▶ Task requirements
Lines with "header" in the records below: say how many there are, and add nothing.

=== Begin Enclosure ===

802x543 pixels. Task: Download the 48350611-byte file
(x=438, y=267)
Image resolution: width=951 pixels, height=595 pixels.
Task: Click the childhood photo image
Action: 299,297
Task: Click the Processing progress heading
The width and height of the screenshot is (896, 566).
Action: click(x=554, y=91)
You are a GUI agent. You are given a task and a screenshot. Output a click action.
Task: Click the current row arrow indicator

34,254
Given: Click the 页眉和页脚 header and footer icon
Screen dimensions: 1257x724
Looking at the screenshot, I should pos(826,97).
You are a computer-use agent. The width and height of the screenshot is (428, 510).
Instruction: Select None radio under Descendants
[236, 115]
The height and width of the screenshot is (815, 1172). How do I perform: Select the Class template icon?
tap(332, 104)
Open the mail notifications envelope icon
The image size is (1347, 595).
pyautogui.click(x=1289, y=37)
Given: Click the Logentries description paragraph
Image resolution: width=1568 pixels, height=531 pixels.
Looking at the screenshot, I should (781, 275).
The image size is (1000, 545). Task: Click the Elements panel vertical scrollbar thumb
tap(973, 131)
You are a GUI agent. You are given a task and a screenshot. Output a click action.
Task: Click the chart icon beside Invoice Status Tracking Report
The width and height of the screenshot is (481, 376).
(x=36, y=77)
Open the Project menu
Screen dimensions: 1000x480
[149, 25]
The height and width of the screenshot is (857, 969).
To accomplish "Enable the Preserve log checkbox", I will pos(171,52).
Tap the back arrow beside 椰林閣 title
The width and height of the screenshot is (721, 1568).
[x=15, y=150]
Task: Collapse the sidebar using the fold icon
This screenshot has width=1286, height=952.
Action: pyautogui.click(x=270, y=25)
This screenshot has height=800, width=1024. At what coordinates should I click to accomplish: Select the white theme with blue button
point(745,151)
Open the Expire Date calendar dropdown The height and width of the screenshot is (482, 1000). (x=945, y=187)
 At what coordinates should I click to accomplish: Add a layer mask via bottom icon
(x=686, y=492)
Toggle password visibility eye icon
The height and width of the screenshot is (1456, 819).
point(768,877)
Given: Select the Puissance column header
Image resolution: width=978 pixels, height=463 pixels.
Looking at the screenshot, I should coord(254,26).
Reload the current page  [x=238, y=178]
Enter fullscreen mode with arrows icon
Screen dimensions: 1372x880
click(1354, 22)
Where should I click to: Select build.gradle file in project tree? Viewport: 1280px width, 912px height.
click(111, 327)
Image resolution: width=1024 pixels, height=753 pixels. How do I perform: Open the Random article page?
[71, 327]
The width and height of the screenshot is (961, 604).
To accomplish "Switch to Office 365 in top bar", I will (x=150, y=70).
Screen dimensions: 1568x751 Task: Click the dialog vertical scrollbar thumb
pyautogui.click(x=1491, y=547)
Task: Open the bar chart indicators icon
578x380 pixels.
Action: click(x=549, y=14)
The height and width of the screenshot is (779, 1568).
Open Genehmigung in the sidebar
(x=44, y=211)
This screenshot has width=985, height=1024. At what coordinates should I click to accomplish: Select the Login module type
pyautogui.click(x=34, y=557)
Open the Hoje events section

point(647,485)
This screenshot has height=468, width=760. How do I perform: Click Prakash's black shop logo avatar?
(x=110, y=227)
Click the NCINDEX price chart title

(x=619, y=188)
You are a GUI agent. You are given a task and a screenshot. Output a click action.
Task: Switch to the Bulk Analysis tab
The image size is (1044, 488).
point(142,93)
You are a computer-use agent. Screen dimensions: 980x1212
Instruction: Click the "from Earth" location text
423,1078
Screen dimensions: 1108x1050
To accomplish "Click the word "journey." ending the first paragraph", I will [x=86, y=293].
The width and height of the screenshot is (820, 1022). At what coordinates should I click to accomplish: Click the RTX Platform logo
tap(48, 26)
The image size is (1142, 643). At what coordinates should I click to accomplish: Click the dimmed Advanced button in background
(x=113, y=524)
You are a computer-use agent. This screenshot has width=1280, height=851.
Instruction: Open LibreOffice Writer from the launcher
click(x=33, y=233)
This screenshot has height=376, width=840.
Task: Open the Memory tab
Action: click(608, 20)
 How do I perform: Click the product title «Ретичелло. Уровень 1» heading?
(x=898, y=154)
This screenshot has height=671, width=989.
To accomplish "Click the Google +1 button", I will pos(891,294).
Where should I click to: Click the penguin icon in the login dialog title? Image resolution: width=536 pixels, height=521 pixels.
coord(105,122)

=== End Enclosure ===

▶ Solution
2